MQTT counting number of messages


A beginner here.

I've read through forums and the web but only able to understand persistence of MQTT at broker level, but what about persistence at device level?
How does MQTT deal with that? Do I need to build it myself?

Context - I need to count the number and frequency of people passing through a door. Every time someone passes through the device, it sends a message to a server and stores in a database.
But what if there is no connection between the server and device?
How can I store all the messages at device level till it is sent to the server.
The problem here is not just sending the updated payload but also the time and counting the number of messages.


I am assuming (correct me if I am wrong) that you are running node-red on one machine (machine A for example) and the MQTT broker and database are on machine B, and you are worried about what happens if A cannot access B for some reason.
I have solved such problems by not writing directly to the broker but writing initially to a local data store. I used an sqlite database but with persistent context now available in node red that that might be a simpler solution. One could have an array in persistent context and every time a new record becomes available then push the new item to the array. Then have a separate flow that watches the persistent array and if there is anything in it, and there is good access to machine B, then it sends the data across to machine B, and once it knows it has gone then it removes that record from the array. Thus in normal operation and record will get added to the array, then immediately gets picked up, sent to B and removed from the array. If there is no connection then records build up in the array and then when the connection is restored the records are sent across.

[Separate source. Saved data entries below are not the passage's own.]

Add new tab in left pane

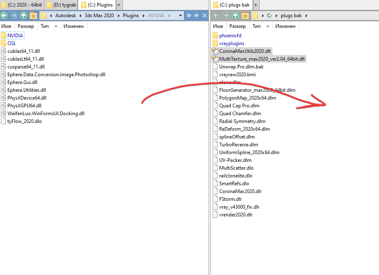119,5
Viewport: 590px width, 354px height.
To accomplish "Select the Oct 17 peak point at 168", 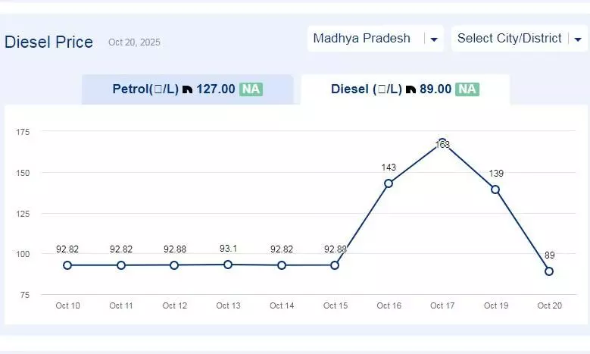I will 442,143.
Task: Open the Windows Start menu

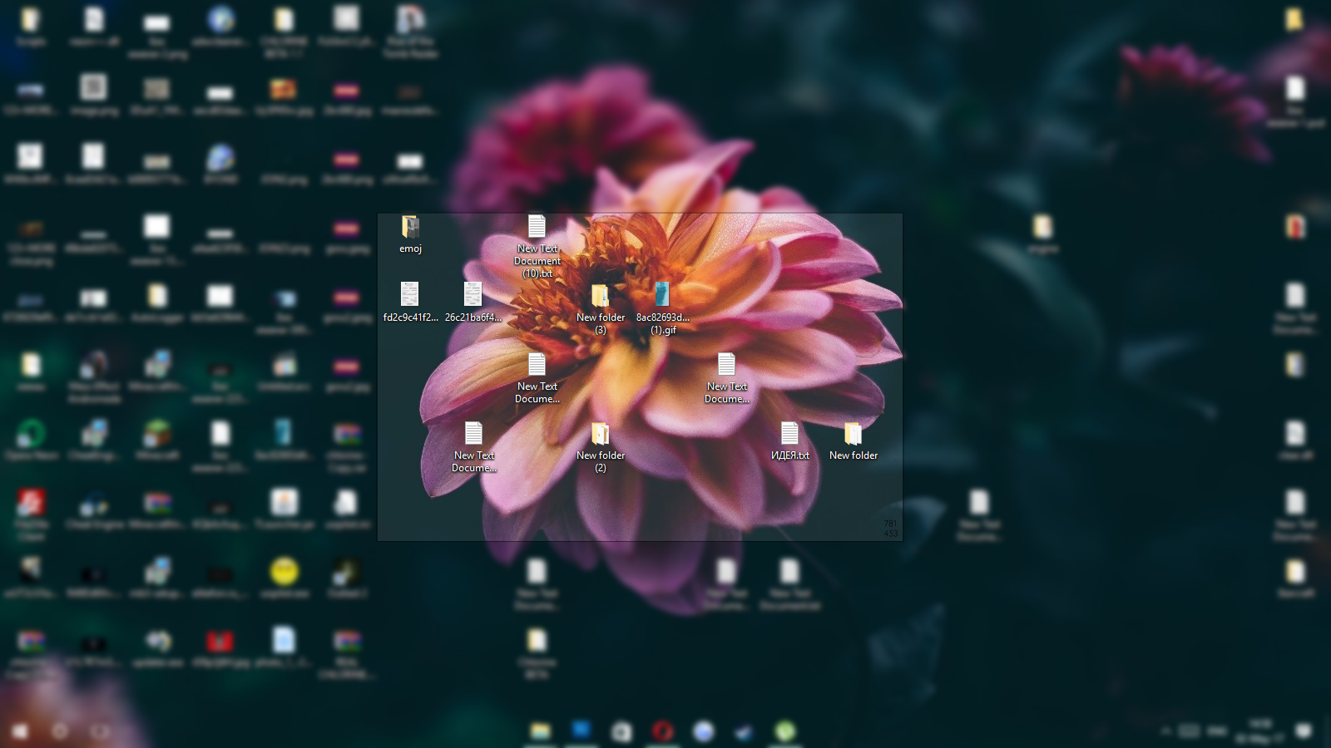Action: pos(20,731)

I was thinking along the lines of Colin, but he was faster in typing the answer.

If you need the exact count of persons in the central database, then you need to store everything on the counter side and send it when the connection is up. The central database needs to confirm the successful receipt. You most probably do not need to acknowledge the confirmation. MQTT does not help here.
There are many concepts out there in the IT world on how to do this.

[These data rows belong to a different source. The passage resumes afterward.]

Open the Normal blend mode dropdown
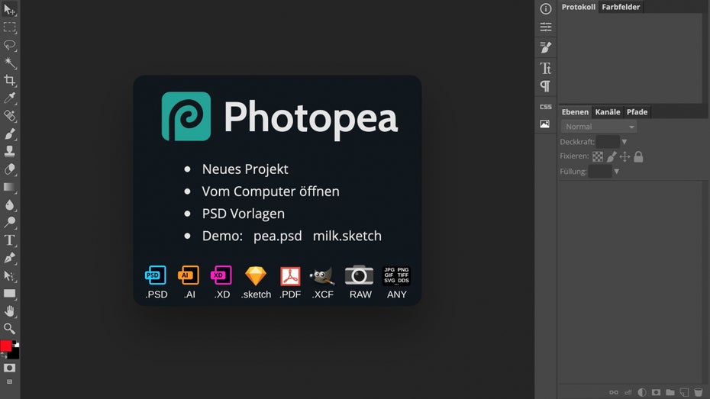710x399 pixels. (599, 127)
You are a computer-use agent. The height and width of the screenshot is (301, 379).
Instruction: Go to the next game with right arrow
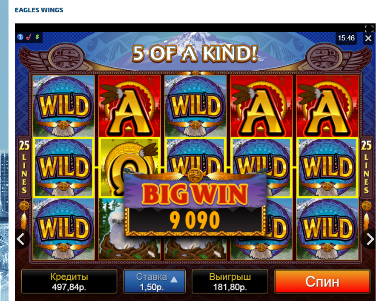pos(370,239)
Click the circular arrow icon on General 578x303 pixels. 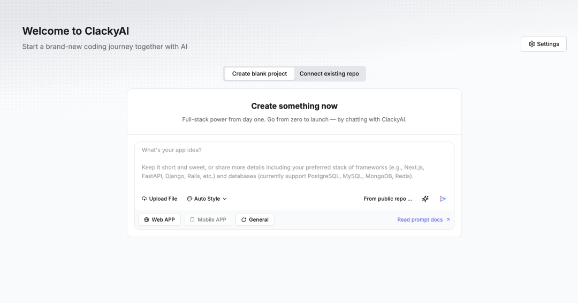[x=244, y=220]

@Colin @Urs-Eppenberger Thanks for your responses.
Actually I'm trying to count and get data from a few esp-8266s to a central server which runs nodered and stores the data in a database.
What I get from your responses is that MQTT natively will not help in syncing data for the above requirement and that "persistence" will have to be programmed into the code.


You need to be timestamping your measurements at the device end if you ever plan to go into a store and forward mode.

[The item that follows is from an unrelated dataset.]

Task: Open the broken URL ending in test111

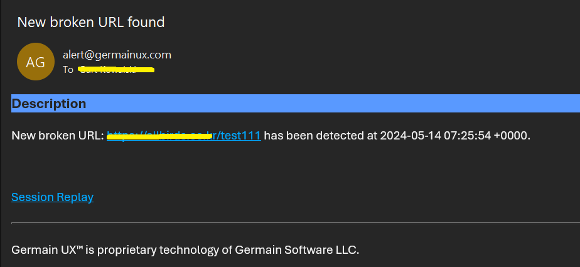Action: click(x=183, y=136)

A case you will have to think about is what if one of the esp8266's looses contact with the server (for what ever reason). The code on it will have to keep count of the door openings until it re establishes connection.


Can you just confirm what circumstance you are worried about? Is it losing connection so that the esp devices cannot send data to the central server? If so then what happens at the esp device when it loses the connection will be down to the software running there. Logically there is no way you can do anything about it at the node-red end, whatever information you need to send to the server when the connection recovers must be stored in the esp device until it can send it.


@role2mail, I have had a some experience doing embedded systems in the field that do much the same as what you're describing. You can use SPIFFS on the esp8266's to create a file system in flash memory. You can then use a library like ArduinoJSON to store your timestamped events in an onboard JSON object as they occur. When you have a re-connection to your mqtt broker, you can then publish the entire current json object, have node-red pick it up from the mqtt broker, as I'm assuming it's subscribed to the appropriate topic, and then parse the json object any way you like in node-red and populate your database.